Posted: Fri Jul 13, 2012 2:08 pm
by jimmylegs
I never heard of that before, but from a quick research, they are suspected in neurodegeneratives disease but not MS?
perhaps depends if ms has a neurodegenerative component. not sure if the studies are conclusive yet at this stage.
Nothing about prions or proteins in this paper, JL...
yea i'm guilty of not actually having read it, just getting the gist, and was more going for thoughts on how the prion concept might possibly link up with both the neurodegenerative and immune angles. this abstract looks related/interesting, there's more abstract available at the link below.
Inflammatory Mediators Leading to Protein-Misfolding and Uncompetitive/Fast Off‐Rate Drug Therapy for Neurodegenerative Disorders http://www.sciencedirect.com/science/ar ... 4207820010
Inflammatory mediators, including free radicals such as nitric oxide (NO) and reactive oxygen species (ROS), can contribute to neurodegenerative diseases in part by triggering protein misfolding. In this chapter, we will discuss a newly discovered pathway for this phenomenon and possible novel treatments. Excitotoxicity, defined as overstimulation of glutamate receptors, has been implicated in a final common pathway contributing to neuronal injury and death in a wide range of acute and chronic neurological disorders, ranging from Parkinson's disease (PD), amyotrophic lateral sclerosis (ALS), multiple sclerosis, and Alzheimer's disease (AD) to stroke and trauma. Excitotoxic cell death is due, at least in part, to excessive activation of N‐methyl‐d‐aspartate (NMDA)‐type glutamate receptors, leading to excessive Ca2+ influx through the receptor's associated ion channel and subsequent free radical production, including NO and ROS. These free radicals can trigger a variety of injurious pathways, but newly discovered evidence suggests that some proteins are S‐nitrosylated (transfer of NO to a critical thiol group), and this reaction can mimic the effect of rare genetic mutations. This posttranslational modification can contribute to proteinmisfolding, triggering neurodegenerative diseases...

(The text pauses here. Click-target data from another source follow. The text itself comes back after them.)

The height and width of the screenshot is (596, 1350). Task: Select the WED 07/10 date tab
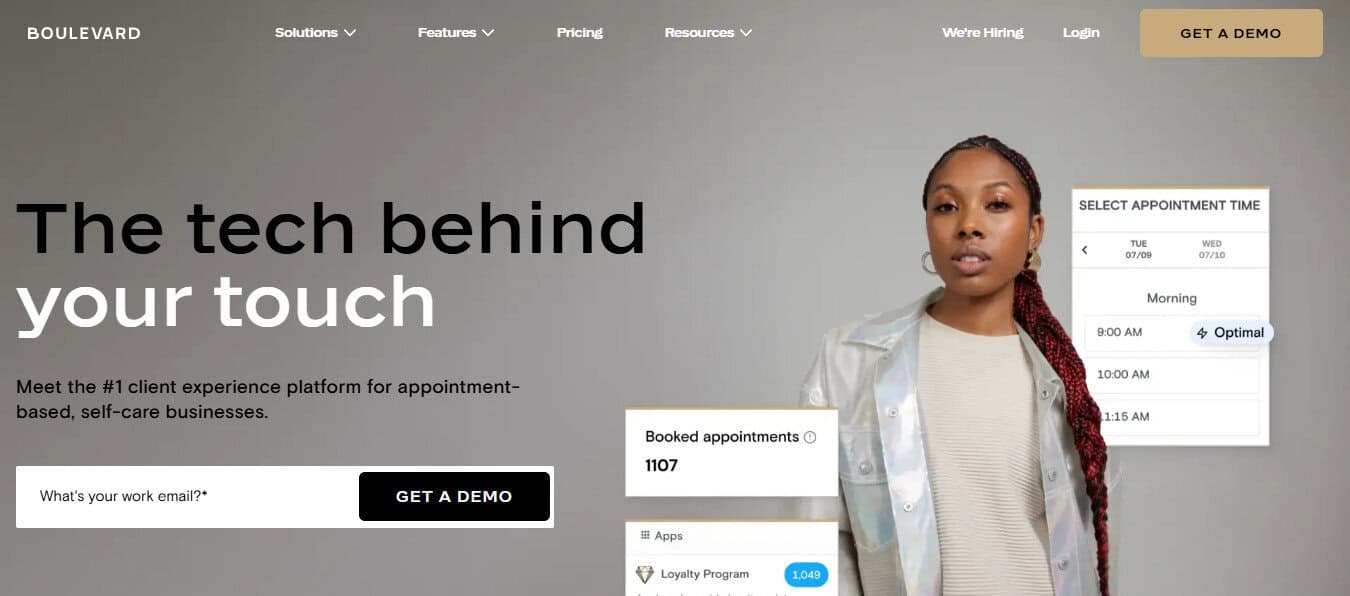(1212, 249)
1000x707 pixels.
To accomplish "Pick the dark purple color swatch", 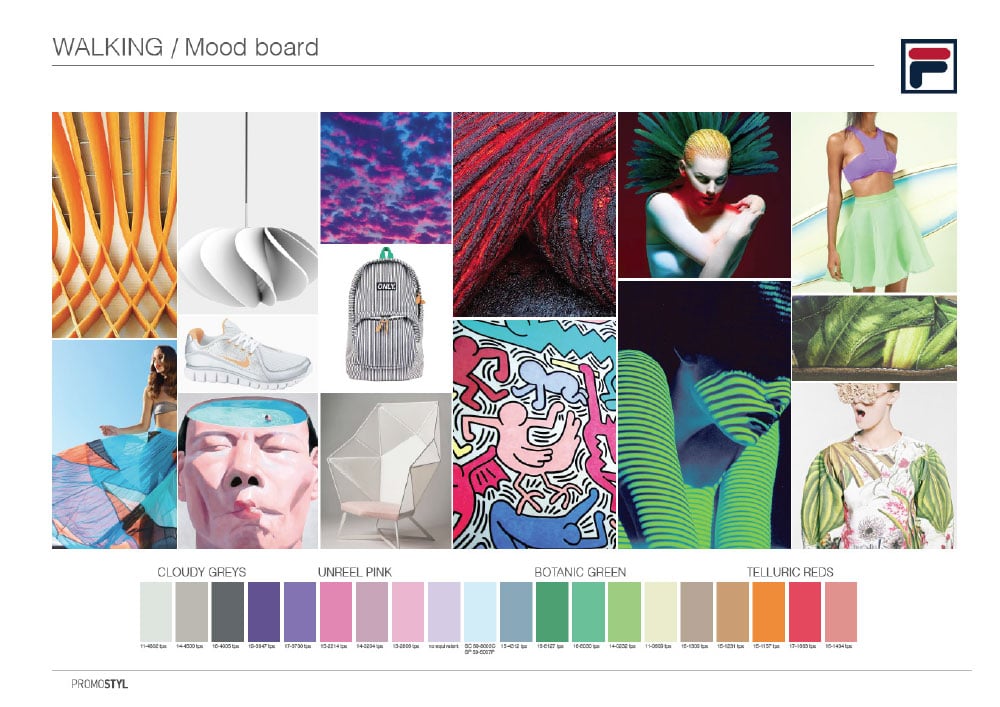I will tap(263, 612).
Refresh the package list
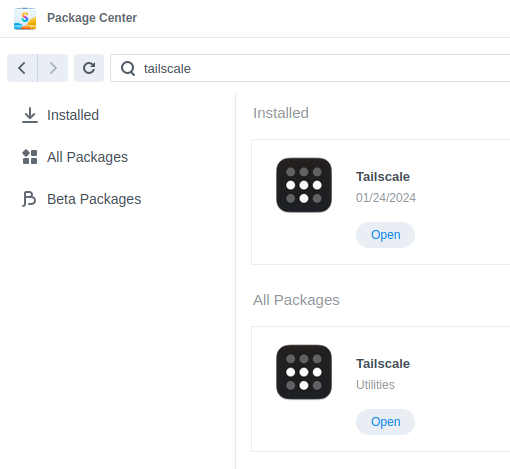Screen dimensions: 510x469 pos(89,68)
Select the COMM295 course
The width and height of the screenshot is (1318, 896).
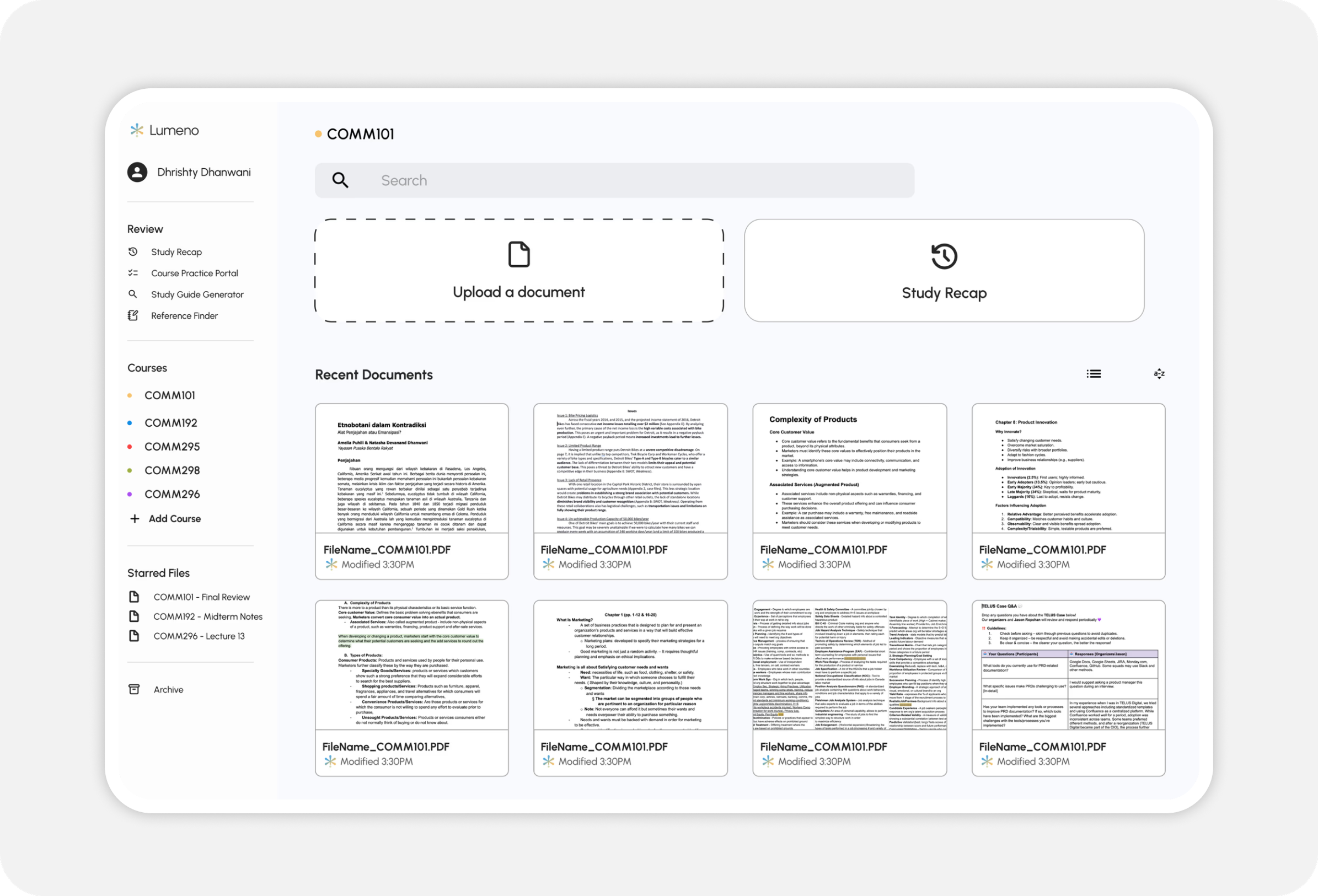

Re: Will the real multiple sclerosis please stand up?
Posted: Sat Jul 14, 2012 1:47 pm
by Luongo
I might not be understanding this correctly, so this question may not make sense
What, according to this new theory, does this mean for the many people who have had CIS or a single episode without any further incidents? Did the body "self cure" the underlying neurodegenerative disease?